Table 4. Sensitivity, specificity, positive and negative predictive values and likelihood ratios for being impaired on both the Alberta Infant Motor Scale and the Neuro-Sensory Motor Developmental Assessment at 4, 18 and 12 months for predicting motor impairment at 4 years.
Age at assessment | Delayed on the predictor n (%) | Motor outcome at 4 years | Impaired on the outcome n (%) | Sensitivity (95%CI) | Specificity (95%CI) | +ve PV (95%CI) | -ve PV (95%CI) | LR+ (95% CI) | LR- (95% CI) | Accuracy % (95% CI) |
---|---|---|---|---|---|---|---|---|---|---|
4 months | 11 (13%) | MABC<15th | 21 (26%) | 38 (18, 62) | 95 (86, 99) | 73 (39, 94) | 82 (71, 90) | 7.7 (2.3, 26.5) | 0.7 (0.5, 0.9) | 80 (70, 88) |
MABC<5th | 18 (22%) | 44 (22, 69) | 95 (87, 99) | 73 (39, 94) | 86 (76, 93) | 9.5 (2.8, 32.1) | 0.6 (0.4, 0.9) | 84 (74, 91) | ||
CP | 6 (7%) | 83 (36, 100) | 93 (85, 97) | 45 (17, 77) | 99 (93, 100) | 11.3 (4.8, 26.3) | 0.2 (0.0, 1.1) | 92 (84, 97) | ||
8 months | 19 (22%) | MABC<15th | 21 (26%) | 52 (30, 74) | 89 (78, 95) | 61 (36, 83) | 84 (73, 92) | 4.6 (2.0, 10.2) | 0.5 (0.3, 0.9) | 79 (69, 87) |
MABC<5th | 18 (22%) | 56 (31, 78) | 88 (77, 94) | 56 (31, 78) | 88 (77, 94) | 4.4 (2.1, 9.6) | 0.5 (0.3, 0.9) | 80 (70, 88) | ||
CP | 6 (7%) | 100 (54, 100) | 84 (74, 91) | 32 (13, 57) | 100 (95, 100) | 6.2 (3.8, 10.3) | * | 85 (76, 92) | ||
12 months | 14 (16%) | MABC<15th | 21 (26%) | 38 (18, 62) | 92 (82, 97) | 62 (32, 86) | 81 (70, 90) | 4.6 (1.7, 12.6) | 0.7 (0.5, 1.0) | 78 (68, 86) |
MABC<5th | 18 (22%) | 39 (17, 64) | 91 (81, 96) | 54 (25, 81) | 84 (73, 92) | 4.1 (1.6, 10.8) | 0.7 (0.5, 1.0) | 79 (69, 87) | ||
CP | 6 (7%) | 100 (54, 100) | 90 (81, 96) | 43 (18, 71) | 100 (95, 100) | 10.1 (5.2, 19.5) | * | 91 (83, 96) |
Note-CI = Confidence Interval, CP = Cerebral Palsy, MABC = Movement Assessment Battery for Children-2nd edition; PV = Predictive Value; LR = Likelihood Ratio; Results are all percentages except for LR; Numbers in bold reflect the most accurate assessment for each outcomes
* Cannot calculate the LR- when the—ve PV is 100%
Discussion
This is the first prospective study to report serial motor assessment of very preterm children using the AIMS and NSMDA during the first year of life for predicting long-term motor outcome at 4 years. The rate of motor delay in infancy differed according to the assessment tool used. The rate of children falling below the cut-offs progressively increased with age during the first year on the AIMS, whilst it peaked at 8 months with the NSMDA. When using a single time point to assess later motor outcome, delay on the MABC-2 at age 4 was most accurately predicted by the AIMS at 4 months, and CP at age 4 by the NSMDA at 12 months. Prediction of motor impairment at age 4 years was improved when results from all 3 assessment time points were utilised. Accuracy was further improved when results from both assessments at each time point were combined.

● ● ● ● ● ● ●

▸ Questions
a) In the text on motor assessment of very preterm children, at what age did the rate of children falling below the NSMDA cut-offs peak?
b) Extend the text on motor assessment of very preterm children, beginning after its final sentence.
The rows that follow were taken from a separate source.

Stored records
● ● ● ● ● ● ●

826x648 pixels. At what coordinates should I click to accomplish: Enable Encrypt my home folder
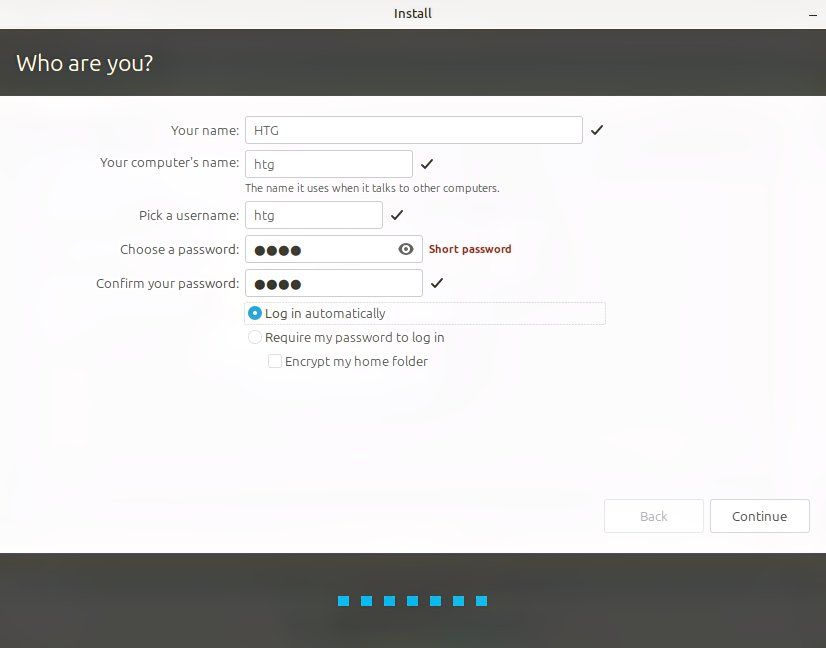(x=275, y=361)
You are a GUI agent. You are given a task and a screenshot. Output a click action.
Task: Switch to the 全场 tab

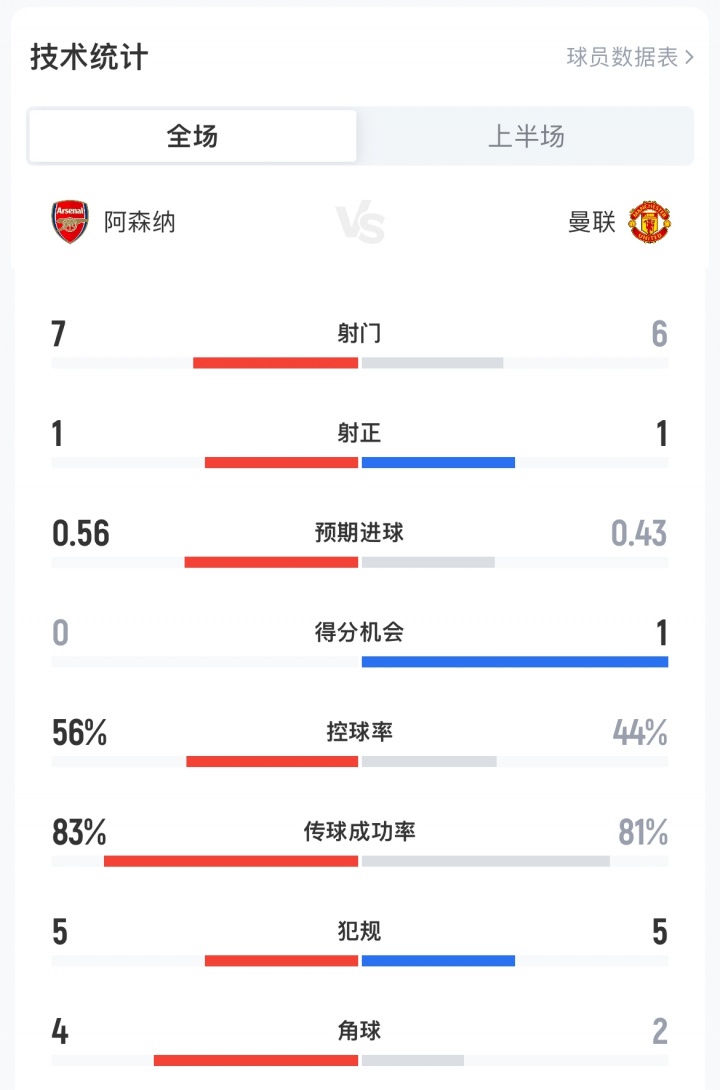pos(192,136)
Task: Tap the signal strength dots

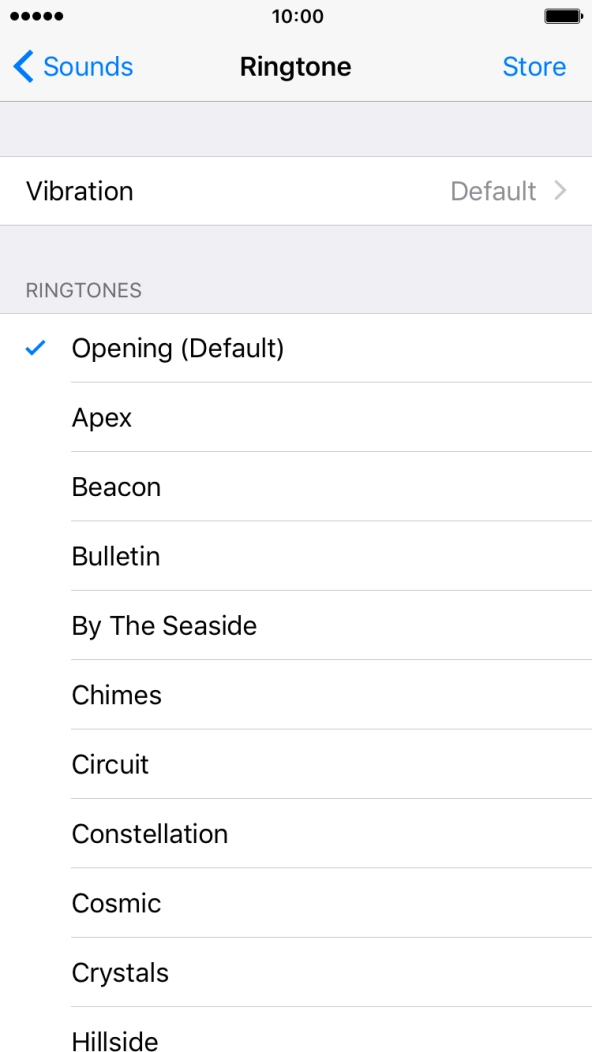Action: (x=37, y=16)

● ● ● ● ● ● ●

▸ Answers provided
a) At 8 months.

b)
The benefit of serial, longitudinal assessment of motor development in infancy to assist in more accurate prediction and diagnosis of later motor impairment in very preterm children is supported by the current study findings.[17, 22] Whilst the AIMS and NSMDA at 4, 8 and 12 months were predictive of later motor impairment, there were several infants who performed within the normal range at an early assessment who fell below the cut-off at a later assessment during the first year, including one infant who was later diagnosed with CP. Similarly, many infants who were initially classified with motor delay went on to have a normal motor outcome at 4 years. Barbosa et al had comparable findings in a study of 10 infants diagnosed with CP who were assessed serially over the first year of life on the AIMS at 3, 6, 9 and 12 months.[29] In their study the number of infants with CP classified as delayed in infancy increased with age, however, unlike our study there was no age where all infants with CP were identified as delayed. Burns et al investigated the predictive value of the NSMDA at 1, 4 and 8 months in a cohort of 26 infants who were later diagnosed with CP. The results showed that prediction improved with time, with over-identification of infants at 4 months, similar to the current study.[30] Whilst our study supports the use of motor assessments at 4 months’ corrected age in preterm infants for predicting later impairment, our findings highlight the importance of reassessing performance at a later age. Further, infants who are at high-risk of later motor impairments but perform within the normal range, should not be discharged from follow-up at 4 months of age after a normal assessment as motor problems might become evident with time.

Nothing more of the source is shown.